# PROBLEM REQUIREMENTS:
Starting at the first line of the entries below, output every line exactly, up to and including the line with "Task: Select the step 3 indicator badge".

○ ○ ○ ○ ○ ○ ○

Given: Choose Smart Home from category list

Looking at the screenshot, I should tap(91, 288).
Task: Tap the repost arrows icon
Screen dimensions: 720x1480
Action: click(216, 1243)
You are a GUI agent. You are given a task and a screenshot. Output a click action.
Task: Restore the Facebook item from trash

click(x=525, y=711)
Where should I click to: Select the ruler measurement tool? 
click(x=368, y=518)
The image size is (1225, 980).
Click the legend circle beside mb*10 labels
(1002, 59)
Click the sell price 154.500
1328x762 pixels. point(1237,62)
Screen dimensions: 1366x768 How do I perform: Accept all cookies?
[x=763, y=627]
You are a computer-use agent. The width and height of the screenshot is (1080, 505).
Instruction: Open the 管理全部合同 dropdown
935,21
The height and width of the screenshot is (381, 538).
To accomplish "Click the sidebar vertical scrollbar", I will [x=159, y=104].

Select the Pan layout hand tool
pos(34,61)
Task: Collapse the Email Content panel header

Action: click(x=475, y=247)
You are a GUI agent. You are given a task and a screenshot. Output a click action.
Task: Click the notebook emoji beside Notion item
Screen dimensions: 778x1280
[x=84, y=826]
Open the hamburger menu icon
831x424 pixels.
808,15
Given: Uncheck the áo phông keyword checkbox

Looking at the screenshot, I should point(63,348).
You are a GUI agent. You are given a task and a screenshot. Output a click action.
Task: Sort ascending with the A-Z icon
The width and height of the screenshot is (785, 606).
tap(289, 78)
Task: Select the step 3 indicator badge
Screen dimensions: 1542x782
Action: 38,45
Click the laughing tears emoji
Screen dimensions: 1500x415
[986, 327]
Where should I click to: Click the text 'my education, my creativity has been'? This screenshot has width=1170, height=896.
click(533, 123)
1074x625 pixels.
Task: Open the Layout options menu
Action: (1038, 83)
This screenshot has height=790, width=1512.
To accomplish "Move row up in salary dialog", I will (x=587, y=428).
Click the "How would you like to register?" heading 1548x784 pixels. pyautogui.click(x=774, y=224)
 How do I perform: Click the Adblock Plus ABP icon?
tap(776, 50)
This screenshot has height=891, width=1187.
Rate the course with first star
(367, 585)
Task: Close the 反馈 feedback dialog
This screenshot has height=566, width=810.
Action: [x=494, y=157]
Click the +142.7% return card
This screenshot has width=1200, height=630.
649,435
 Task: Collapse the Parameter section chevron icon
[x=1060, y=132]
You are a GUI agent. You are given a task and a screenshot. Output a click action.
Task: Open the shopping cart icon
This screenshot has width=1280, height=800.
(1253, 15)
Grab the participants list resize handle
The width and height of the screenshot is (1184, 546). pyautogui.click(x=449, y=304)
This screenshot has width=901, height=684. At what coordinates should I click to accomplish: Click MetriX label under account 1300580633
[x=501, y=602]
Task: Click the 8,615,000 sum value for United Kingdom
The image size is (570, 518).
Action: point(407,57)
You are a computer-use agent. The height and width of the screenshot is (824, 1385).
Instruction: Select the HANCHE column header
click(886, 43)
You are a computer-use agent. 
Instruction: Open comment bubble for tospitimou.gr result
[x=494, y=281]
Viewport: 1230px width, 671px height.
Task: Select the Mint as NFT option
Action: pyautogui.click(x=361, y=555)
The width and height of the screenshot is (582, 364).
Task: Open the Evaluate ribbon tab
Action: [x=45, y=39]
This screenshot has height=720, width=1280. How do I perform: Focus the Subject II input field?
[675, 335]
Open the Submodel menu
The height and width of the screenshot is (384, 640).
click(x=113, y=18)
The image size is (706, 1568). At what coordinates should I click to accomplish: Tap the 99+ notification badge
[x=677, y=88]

○ ○ ○ ○ ○ ○ ○

# EXERCISE RESPONSE:
Given: Choose Smart Home from category list

Looking at the screenshot, I should tap(91, 288).
Task: Tap the repost arrows icon
Screen dimensions: 720x1480
Action: click(216, 1243)
You are a GUI agent. You are given a task and a screenshot. Output a click action.
Task: Restore the Facebook item from trash

click(x=525, y=711)
Where should I click to: Select the ruler measurement tool? 
click(x=368, y=518)
The image size is (1225, 980).
Click the legend circle beside mb*10 labels
(1002, 59)
Click the sell price 154.500
1328x762 pixels. point(1237,62)
Screen dimensions: 1366x768 How do I perform: Accept all cookies?
[x=763, y=627]
You are a computer-use agent. The width and height of the screenshot is (1080, 505).
Instruction: Open the 管理全部合同 dropdown
935,21
The height and width of the screenshot is (381, 538).
To accomplish "Click the sidebar vertical scrollbar", I will [x=159, y=104].

Select the Pan layout hand tool
pos(34,61)
Task: Collapse the Email Content panel header

Action: click(x=475, y=247)
You are a GUI agent. You are given a task and a screenshot. Output a click action.
Task: Click the notebook emoji beside Notion item
Screen dimensions: 778x1280
[x=84, y=826]
Open the hamburger menu icon
831x424 pixels.
808,15
Given: Uncheck the áo phông keyword checkbox

Looking at the screenshot, I should point(63,348).
You are a GUI agent. You are given a task and a screenshot. Output a click action.
Task: Sort ascending with the A-Z icon
The width and height of the screenshot is (785, 606).
tap(289, 78)
Task: Select the step 3 indicator badge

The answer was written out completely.